Consequently, leaving the company is Ford’s group vice president of communications, Ray Day, who will be replaced by Mark Truby, vice president of communications for Ford’s Asia-Pacific operations.

 The shakeup is a result of Executive Chairman Bill Ford and the rest of the board losing confidence in Fields’ leadership, according to people familiar with the board’s thinking. Fields replaced Alan Mulally in mid-2014, but lacked his predecessor’s ability to rally employees around a common mission or to make critical decisions about the company’s strategy.

A Ford spokesman would not confirm that any management changes were forthcoming. “We are staying focused on our plan for creating value and profitable growth. We do not comment on speculation or rumors,” the spokesman said.

Ford, which expects about USD9 billion in pre-tax profit this year, has lost market share and been unable to convince investors to buy its stock. Its share price is down 40 percent under Fields.

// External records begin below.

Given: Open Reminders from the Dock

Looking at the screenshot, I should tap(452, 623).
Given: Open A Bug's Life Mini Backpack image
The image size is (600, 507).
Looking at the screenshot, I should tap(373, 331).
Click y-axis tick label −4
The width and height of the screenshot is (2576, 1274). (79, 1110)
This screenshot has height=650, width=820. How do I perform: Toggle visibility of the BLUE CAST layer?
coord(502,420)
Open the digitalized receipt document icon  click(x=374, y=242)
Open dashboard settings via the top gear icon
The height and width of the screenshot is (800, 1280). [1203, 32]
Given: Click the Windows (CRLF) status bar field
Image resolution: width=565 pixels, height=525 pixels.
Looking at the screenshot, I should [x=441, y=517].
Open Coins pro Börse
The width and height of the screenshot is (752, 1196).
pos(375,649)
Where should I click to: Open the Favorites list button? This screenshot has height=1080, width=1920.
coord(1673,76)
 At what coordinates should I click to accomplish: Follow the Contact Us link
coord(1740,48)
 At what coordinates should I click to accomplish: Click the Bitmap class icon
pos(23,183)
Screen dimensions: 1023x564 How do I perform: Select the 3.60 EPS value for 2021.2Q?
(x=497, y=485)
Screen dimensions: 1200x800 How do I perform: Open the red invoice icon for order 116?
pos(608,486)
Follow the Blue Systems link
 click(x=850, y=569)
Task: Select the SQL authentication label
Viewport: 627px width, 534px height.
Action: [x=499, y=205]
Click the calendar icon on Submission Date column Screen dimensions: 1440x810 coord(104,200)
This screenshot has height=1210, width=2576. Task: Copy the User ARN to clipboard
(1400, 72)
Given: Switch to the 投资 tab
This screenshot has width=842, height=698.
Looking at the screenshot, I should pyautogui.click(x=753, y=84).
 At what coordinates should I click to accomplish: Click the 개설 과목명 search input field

Hackett, 62, is the former chief executive of Steelcase, the office furniture company, and was a Ford director for three years before leaving the board to become chairman of the newly formed mobility services subsidiary in March 2016.

During his 30-year career at Steelcase, he is credited with expanding its business model, helping transform the company from a traditional office furniture manufacturer to a designer of cutting-edge workspaces, shifting away from cubicles, for example, to an open space environment, giving employees the flexibility to work where they want.

It’s not the first time Hackett has been tapped to lead an organization through a crisis. Before joining Ford, he served as interim athletic director at the University of Michigan, where he was hailed for wooing former San Francisco 49ers football coach Jim Harbaugh to Ann Arbor to coach the Wolverines after several disappointing seasons.